**Problem details**. Leave out the pictures. Return every record otherwise untouched.

- - -

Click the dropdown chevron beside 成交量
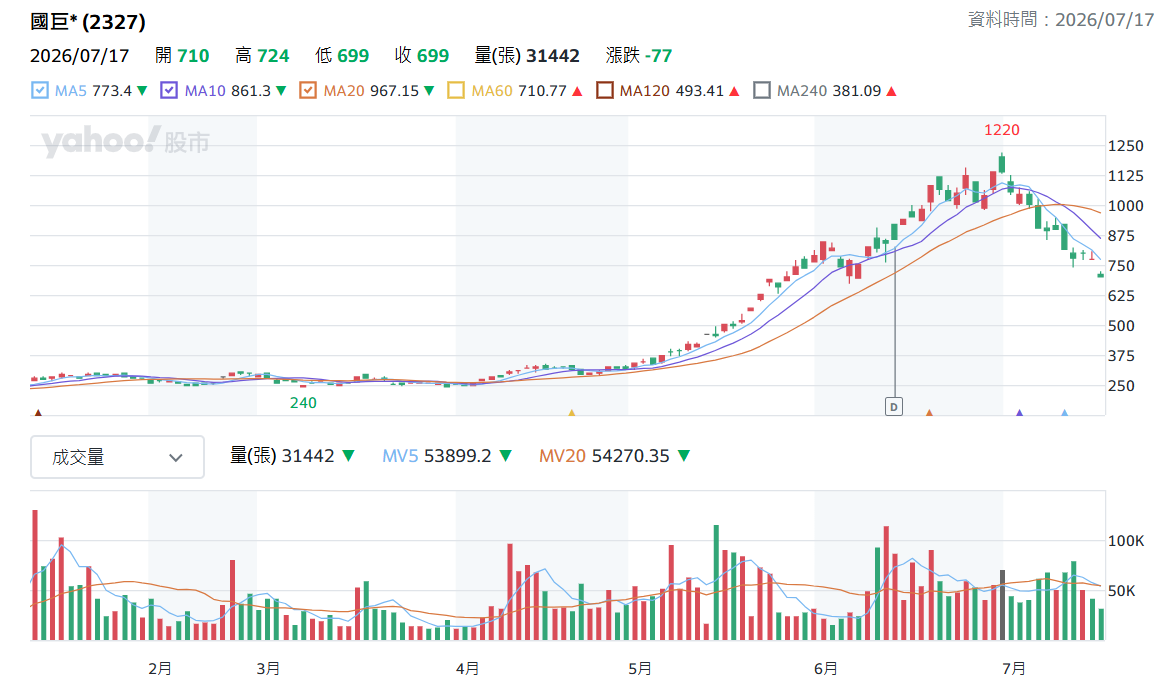The height and width of the screenshot is (682, 1167). (176, 457)
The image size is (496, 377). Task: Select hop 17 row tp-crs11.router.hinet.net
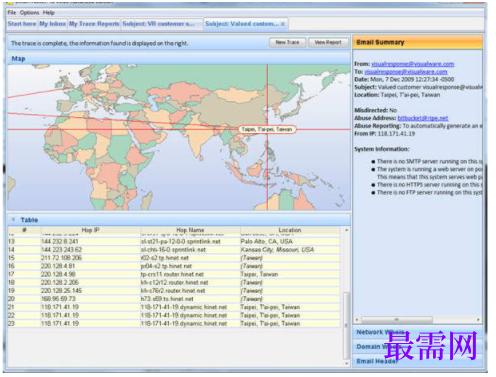(x=174, y=274)
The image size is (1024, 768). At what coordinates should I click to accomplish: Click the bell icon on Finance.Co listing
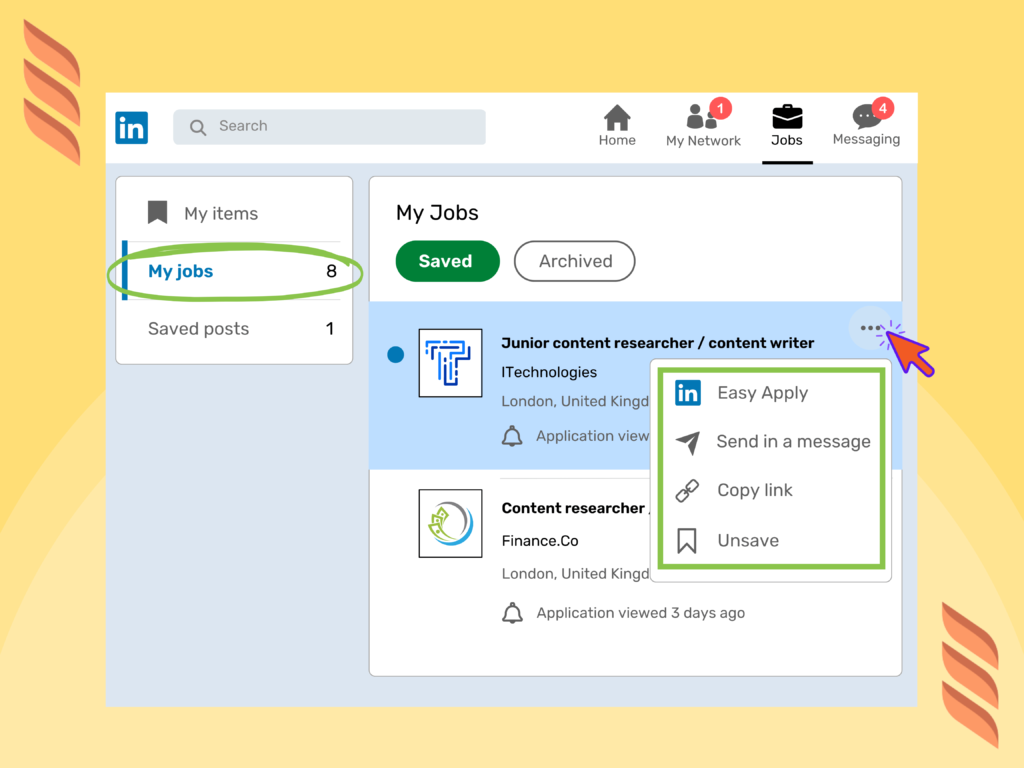pyautogui.click(x=513, y=613)
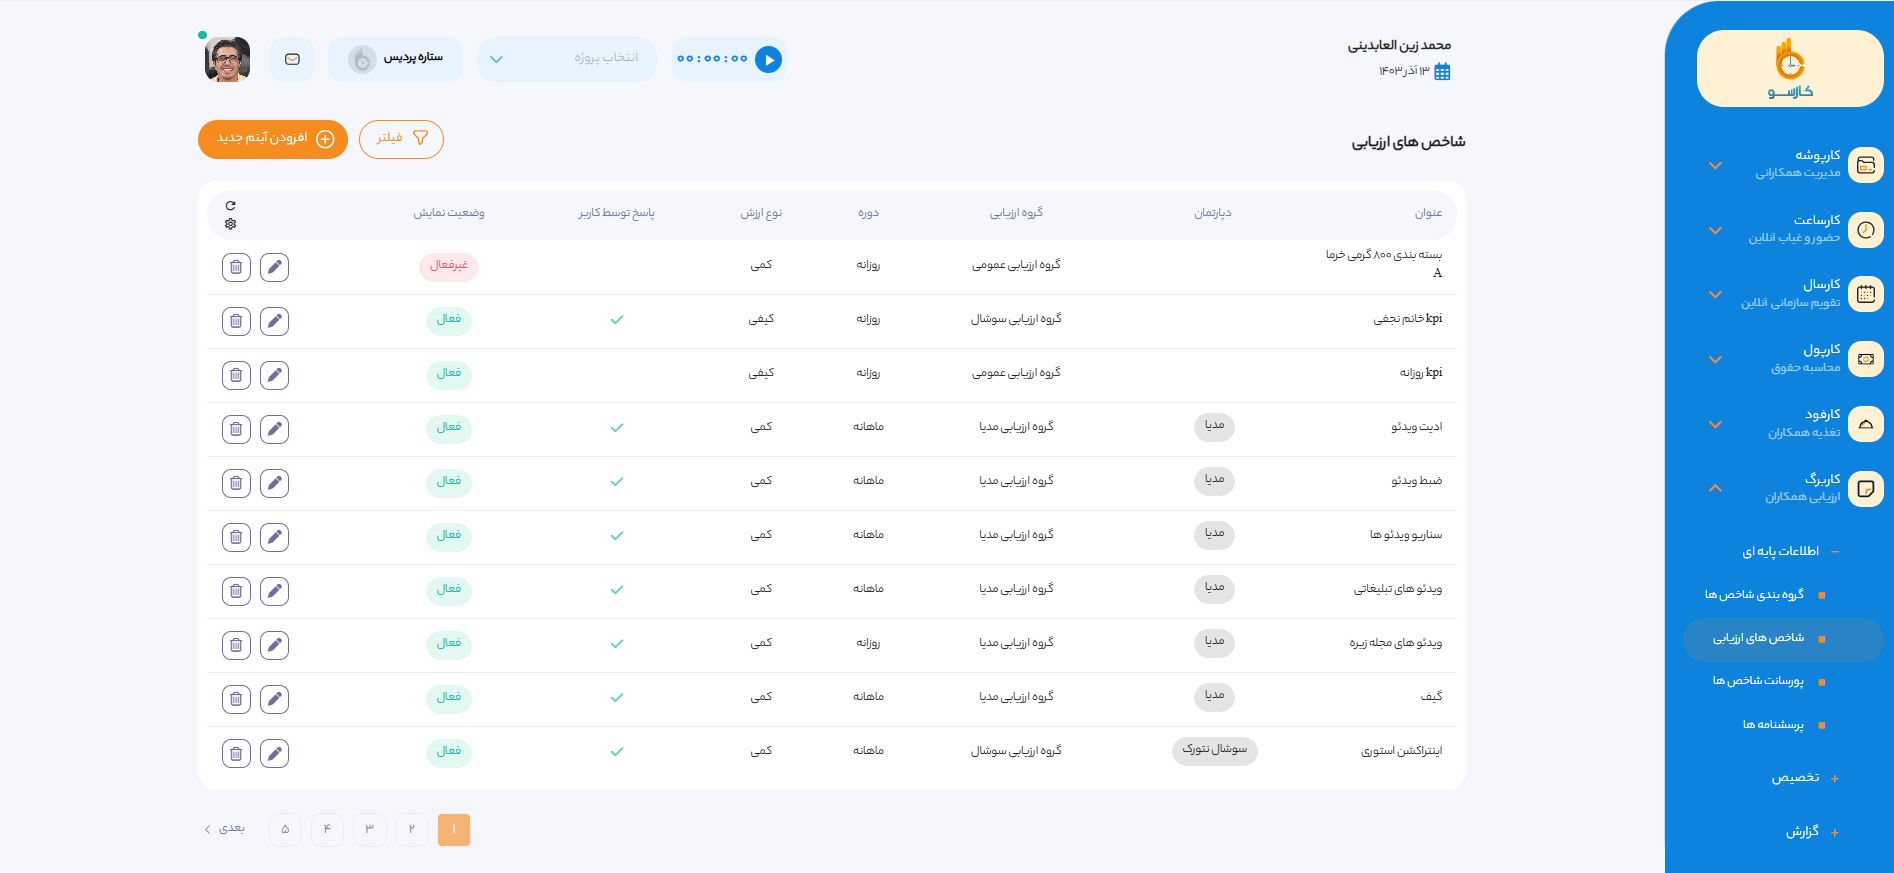Screen dimensions: 1894x873
Task: Open 'گروه بندی شاخص ها' in the sidebar
Action: (1754, 595)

- - -

**Written solution**.
Click the dropdown chevron beside 成交量
The height and width of the screenshot is (682, 1167). (176, 457)
The image size is (496, 377). Task: Select hop 17 row tp-crs11.router.hinet.net
(x=174, y=274)
The image size is (1024, 768). At what coordinates should I click to accomplish: Click the bell icon on Finance.Co listing
pyautogui.click(x=513, y=613)
Screen dimensions: 1894x873
Task: Open 'گروه بندی شاخص ها' in the sidebar
Action: (1754, 595)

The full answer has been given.